WPI using International Space Station to test clearer Earth-to-space communications

Photo/Courtesy Alexander Wyglinski, professor of electrical and computer engineering at WPI, right, with WPI graduate researcher Max Li. The two worked on a project that's working to improve communication channels between Earth and space missions.

Researchers from Worcester Polytechnic Institute and other schools are using the International Space Station to test space communications they say could have major implications for future space missions.

In part, WPI said, the research uses artificial intelligence to address ways to reduce or eliminate interrupted communications and guard against disruptions caused by space weather and other impairments astronauts and science mission spacecraft face.

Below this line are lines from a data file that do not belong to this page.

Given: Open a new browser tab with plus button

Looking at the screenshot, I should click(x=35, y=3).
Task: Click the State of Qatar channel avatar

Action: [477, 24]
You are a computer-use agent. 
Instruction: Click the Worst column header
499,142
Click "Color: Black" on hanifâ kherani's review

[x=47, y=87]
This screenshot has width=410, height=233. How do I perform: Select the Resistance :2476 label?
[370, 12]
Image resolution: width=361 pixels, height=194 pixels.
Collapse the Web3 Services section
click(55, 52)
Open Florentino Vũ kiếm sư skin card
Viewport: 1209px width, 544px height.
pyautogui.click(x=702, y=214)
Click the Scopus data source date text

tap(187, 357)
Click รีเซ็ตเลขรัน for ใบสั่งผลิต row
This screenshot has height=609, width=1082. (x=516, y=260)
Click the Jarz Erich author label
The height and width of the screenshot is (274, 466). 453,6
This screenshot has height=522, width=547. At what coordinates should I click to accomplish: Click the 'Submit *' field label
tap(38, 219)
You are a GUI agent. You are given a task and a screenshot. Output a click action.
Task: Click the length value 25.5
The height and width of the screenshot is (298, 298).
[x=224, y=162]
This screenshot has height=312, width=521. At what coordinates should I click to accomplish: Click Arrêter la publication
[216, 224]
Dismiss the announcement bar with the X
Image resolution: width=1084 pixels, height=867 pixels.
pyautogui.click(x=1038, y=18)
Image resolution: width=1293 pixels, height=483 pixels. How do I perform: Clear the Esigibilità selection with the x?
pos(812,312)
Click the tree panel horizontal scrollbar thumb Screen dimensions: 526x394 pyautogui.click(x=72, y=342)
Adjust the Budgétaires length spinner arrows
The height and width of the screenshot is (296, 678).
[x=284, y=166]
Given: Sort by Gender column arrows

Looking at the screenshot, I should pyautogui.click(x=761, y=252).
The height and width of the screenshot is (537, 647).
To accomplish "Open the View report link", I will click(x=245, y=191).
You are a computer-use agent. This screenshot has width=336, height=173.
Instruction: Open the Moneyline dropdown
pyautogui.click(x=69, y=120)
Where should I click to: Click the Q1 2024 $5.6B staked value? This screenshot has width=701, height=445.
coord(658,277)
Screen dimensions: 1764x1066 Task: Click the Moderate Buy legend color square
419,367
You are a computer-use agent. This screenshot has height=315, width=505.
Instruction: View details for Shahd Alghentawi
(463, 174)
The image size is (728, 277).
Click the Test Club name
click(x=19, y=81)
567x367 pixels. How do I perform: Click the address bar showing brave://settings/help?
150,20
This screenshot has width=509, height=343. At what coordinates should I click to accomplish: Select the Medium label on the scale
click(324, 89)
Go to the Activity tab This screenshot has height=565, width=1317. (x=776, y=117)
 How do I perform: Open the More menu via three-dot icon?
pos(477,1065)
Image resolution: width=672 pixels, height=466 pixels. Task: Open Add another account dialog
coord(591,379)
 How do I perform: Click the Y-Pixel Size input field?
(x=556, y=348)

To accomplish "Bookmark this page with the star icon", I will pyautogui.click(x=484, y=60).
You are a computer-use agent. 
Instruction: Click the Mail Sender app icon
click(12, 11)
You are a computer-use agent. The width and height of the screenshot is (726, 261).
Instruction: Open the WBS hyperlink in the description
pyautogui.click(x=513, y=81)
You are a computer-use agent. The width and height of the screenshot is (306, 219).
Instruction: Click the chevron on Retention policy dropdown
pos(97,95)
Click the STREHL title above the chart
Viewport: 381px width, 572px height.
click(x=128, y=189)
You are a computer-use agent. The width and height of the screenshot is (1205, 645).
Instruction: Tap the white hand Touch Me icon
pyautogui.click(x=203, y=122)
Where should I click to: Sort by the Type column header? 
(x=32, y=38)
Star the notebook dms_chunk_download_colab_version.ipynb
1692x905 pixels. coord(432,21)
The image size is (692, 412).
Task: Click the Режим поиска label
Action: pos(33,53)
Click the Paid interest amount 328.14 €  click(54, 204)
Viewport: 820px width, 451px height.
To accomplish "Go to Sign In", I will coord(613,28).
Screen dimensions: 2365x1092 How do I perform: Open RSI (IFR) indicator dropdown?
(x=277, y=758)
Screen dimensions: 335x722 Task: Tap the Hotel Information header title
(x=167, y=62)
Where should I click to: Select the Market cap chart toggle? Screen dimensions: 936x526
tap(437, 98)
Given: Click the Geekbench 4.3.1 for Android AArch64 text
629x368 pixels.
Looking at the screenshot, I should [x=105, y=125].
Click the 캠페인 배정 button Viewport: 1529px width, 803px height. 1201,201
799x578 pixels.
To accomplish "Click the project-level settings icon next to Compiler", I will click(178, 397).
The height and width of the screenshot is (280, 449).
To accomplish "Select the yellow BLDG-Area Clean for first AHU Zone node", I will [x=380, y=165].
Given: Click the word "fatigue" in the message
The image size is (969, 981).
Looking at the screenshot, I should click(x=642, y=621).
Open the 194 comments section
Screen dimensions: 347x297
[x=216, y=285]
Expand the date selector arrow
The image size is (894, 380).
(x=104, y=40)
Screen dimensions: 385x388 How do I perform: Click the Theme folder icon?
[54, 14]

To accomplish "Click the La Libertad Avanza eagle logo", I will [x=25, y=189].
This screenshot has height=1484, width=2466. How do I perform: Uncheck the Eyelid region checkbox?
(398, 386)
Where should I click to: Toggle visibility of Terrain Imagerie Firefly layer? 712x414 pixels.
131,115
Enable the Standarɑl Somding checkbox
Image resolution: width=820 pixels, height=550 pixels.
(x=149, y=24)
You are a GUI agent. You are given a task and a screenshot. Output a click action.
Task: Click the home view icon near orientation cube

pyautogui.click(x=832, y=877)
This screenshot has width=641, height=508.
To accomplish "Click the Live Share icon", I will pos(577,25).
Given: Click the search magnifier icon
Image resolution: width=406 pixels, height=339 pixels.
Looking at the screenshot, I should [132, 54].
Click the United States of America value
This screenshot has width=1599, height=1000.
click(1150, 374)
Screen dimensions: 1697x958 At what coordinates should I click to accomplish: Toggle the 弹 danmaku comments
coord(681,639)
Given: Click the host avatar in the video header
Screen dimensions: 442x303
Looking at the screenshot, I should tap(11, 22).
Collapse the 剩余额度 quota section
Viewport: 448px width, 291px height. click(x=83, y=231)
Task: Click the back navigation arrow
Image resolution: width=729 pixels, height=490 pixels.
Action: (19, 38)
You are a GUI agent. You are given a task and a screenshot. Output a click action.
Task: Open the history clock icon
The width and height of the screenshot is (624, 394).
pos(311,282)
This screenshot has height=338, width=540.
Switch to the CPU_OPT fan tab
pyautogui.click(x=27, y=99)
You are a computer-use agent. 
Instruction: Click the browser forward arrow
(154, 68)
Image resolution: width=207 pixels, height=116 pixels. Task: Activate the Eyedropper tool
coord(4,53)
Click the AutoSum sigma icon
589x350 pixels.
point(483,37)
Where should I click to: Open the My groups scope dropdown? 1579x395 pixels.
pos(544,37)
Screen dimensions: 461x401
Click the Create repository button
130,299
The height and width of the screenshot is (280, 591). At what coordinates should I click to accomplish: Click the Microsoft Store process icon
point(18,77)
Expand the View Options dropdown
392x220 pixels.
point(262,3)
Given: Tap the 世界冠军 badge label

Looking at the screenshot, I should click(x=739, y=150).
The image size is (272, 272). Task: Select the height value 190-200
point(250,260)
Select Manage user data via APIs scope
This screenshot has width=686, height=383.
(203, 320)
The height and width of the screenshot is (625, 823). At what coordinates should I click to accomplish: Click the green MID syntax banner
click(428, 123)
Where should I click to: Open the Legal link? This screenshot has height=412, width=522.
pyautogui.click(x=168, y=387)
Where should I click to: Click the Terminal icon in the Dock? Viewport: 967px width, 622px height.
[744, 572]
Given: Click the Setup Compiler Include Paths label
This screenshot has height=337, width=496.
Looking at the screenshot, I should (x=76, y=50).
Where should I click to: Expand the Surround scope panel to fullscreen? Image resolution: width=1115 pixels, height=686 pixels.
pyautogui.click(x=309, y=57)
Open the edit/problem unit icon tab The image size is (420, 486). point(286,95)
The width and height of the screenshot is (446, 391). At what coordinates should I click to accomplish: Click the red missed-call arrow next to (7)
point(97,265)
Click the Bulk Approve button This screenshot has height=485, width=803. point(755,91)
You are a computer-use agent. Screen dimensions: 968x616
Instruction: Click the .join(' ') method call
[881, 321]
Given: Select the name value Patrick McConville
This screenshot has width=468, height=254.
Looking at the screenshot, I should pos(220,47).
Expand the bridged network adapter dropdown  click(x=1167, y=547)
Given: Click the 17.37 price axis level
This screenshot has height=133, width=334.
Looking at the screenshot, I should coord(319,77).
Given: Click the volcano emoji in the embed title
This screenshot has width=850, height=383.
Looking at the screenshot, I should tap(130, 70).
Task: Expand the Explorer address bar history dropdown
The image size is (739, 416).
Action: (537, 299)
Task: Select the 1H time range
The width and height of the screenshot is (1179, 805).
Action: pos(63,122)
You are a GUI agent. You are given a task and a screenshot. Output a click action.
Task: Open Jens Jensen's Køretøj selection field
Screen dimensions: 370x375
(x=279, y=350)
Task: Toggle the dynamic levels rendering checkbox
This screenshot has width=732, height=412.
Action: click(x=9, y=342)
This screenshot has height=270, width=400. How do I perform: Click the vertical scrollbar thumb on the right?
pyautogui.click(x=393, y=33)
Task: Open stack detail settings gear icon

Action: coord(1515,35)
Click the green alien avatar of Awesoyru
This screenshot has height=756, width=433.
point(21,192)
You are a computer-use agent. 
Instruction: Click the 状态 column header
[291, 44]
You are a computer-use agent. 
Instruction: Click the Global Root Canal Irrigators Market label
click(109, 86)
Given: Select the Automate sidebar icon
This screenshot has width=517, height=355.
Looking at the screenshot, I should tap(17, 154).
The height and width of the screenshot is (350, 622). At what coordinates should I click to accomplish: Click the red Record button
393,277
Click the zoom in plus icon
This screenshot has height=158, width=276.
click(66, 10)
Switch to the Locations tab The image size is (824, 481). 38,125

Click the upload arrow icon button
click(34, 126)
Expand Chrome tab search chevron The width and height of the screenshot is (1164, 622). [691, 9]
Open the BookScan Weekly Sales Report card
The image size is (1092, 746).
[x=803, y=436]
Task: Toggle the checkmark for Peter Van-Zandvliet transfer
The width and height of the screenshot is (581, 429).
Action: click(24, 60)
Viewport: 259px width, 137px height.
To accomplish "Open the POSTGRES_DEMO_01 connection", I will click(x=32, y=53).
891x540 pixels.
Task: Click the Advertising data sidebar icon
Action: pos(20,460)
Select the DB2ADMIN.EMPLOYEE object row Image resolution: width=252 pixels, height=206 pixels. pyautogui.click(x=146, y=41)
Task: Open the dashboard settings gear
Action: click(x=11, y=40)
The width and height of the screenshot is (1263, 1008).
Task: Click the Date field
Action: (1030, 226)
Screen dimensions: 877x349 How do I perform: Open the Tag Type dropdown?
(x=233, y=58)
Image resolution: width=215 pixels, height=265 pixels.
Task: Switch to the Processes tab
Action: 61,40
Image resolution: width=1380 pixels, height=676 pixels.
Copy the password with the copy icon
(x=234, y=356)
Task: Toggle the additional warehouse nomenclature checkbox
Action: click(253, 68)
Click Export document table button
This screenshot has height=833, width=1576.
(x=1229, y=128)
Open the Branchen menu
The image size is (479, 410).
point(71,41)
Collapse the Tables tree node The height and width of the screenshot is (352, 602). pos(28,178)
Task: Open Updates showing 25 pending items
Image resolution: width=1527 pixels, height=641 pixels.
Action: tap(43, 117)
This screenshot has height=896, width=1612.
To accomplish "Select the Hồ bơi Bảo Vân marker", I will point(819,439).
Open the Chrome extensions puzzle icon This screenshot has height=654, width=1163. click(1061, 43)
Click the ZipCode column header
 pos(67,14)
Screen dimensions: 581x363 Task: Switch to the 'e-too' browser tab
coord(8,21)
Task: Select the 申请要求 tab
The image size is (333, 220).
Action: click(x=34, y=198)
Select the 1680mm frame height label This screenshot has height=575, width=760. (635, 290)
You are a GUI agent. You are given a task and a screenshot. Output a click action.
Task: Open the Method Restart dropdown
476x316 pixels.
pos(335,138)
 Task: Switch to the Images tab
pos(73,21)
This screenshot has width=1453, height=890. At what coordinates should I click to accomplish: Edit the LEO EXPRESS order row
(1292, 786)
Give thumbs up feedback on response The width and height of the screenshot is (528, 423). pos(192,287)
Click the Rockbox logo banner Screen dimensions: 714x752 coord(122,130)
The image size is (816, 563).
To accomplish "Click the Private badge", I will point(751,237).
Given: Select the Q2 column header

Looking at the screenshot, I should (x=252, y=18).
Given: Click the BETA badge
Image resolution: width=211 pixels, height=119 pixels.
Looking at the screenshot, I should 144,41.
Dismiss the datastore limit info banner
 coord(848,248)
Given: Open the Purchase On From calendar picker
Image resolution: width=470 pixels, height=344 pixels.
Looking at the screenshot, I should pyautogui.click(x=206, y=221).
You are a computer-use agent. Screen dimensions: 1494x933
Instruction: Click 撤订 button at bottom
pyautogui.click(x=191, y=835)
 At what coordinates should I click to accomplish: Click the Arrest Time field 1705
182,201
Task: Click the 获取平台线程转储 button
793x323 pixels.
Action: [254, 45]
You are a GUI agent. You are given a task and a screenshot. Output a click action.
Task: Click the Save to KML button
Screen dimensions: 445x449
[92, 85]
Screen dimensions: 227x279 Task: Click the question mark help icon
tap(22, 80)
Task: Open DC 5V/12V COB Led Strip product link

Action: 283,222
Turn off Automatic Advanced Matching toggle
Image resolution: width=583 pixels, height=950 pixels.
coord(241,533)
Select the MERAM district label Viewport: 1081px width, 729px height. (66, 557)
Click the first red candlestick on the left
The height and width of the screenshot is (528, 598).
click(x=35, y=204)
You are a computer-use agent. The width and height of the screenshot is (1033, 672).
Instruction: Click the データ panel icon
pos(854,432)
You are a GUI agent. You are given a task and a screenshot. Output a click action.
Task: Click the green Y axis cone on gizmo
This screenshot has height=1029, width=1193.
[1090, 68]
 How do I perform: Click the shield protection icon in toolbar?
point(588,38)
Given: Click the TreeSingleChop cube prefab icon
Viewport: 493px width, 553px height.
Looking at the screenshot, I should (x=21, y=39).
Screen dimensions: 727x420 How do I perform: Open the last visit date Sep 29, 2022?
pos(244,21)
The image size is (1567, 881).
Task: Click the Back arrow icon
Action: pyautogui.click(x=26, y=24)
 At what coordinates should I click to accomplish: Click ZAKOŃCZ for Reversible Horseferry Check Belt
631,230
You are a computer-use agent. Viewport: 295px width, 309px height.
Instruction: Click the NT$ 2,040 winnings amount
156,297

Alexander Wyglinski, professor of electrical and computer engineering at WPI, received $124,000 from NASA to study the issue. He and the other researchers — from Pennsylvania State University and the NASA Glenn Research Center in Cleveland — used an algorithm to develop a communications method to adjust to changes to communications channels. As a result of that ability, communication methods can be adjusted immediately to compensate for a space environment making discussions between Earth and space missions difficult.

“This new framework is a game-changer for performing wireless communications in space,” Wyglinski said.

Included in the research was WPI student Max Li, a graduate researcher, who spent several weeks at the NASA Glenn Research Center testing the system.